WHAT YOU WILL DO:
In the stretch from the line containing "DROP (499, 411)" through the line containing "coordinates (559, 512).", rename "screenshot" to "display" wherever it appears. Give back only those lines, otherwise unchanged.

RECORDS FOR THIS TASK:
▼
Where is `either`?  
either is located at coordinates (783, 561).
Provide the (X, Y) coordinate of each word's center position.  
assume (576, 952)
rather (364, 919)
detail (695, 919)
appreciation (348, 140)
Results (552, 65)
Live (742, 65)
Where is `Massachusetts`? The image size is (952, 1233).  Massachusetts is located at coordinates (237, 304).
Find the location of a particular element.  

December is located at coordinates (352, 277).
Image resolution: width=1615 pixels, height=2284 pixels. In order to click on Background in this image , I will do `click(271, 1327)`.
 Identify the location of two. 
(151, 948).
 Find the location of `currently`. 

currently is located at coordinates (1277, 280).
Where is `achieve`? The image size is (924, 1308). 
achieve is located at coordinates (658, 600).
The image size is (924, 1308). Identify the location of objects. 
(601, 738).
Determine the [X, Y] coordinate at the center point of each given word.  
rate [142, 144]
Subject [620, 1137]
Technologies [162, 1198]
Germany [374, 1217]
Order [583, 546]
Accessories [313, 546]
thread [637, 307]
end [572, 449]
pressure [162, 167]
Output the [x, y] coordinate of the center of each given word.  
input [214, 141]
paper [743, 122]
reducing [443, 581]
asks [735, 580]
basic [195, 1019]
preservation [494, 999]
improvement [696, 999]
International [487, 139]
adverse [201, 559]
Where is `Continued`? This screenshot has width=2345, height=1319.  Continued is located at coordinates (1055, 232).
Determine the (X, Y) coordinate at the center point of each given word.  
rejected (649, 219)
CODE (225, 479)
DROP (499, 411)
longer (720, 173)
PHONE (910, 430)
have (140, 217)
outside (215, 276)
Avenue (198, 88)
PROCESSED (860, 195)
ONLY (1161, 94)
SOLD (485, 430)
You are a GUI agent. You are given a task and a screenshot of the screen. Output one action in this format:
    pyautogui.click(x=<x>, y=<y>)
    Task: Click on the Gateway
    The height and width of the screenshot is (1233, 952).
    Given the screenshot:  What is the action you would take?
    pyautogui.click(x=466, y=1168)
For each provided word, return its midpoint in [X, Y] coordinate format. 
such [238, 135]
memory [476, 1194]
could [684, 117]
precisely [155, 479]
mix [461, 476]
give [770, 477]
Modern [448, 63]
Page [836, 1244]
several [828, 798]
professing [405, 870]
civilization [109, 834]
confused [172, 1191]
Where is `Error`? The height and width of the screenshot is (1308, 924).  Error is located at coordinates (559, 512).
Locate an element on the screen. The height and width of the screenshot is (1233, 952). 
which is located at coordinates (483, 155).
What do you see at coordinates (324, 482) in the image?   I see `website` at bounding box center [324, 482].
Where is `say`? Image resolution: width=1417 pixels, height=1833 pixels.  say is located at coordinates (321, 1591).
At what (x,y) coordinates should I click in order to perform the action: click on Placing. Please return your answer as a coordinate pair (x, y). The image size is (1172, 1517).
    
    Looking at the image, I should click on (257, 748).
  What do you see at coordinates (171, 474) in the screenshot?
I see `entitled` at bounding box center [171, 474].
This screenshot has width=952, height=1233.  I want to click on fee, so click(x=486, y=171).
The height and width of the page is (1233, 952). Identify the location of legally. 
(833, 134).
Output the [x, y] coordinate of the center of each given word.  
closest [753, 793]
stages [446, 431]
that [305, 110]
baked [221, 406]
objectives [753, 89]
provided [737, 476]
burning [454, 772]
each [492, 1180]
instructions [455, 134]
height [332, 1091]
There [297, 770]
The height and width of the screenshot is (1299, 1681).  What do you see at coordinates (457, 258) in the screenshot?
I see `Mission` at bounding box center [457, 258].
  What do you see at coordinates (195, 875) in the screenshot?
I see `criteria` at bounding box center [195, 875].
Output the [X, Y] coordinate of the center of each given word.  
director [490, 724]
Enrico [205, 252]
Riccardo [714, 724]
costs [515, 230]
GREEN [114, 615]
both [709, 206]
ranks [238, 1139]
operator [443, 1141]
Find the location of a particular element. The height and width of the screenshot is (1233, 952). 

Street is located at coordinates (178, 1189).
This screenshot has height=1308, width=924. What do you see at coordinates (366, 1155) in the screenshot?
▲
ANSWER TO THE TASK:
DROP (499, 411)
longer (720, 173)
PHONE (910, 430)
have (140, 217)
outside (215, 276)
Avenue (198, 88)
PROCESSED (860, 195)
ONLY (1161, 94)
SOLD (485, 430)
You are a GUI agent. You are given a task and a display of the screen. Output one action in this format:
    pyautogui.click(x=<x>, y=<y>)
    Task: Click on the Gateway
    The height and width of the display is (1233, 952).
    Given the display:  What is the action you would take?
    pyautogui.click(x=466, y=1168)
For each provided word, return its midpoint in [X, Y] coordinate format. 
such [238, 135]
memory [476, 1194]
could [684, 117]
precisely [155, 479]
mix [461, 476]
give [770, 477]
Modern [448, 63]
Page [836, 1244]
several [828, 798]
professing [405, 870]
civilization [109, 834]
confused [172, 1191]
Where is `Error`? The height and width of the display is (1308, 924).  Error is located at coordinates (559, 512).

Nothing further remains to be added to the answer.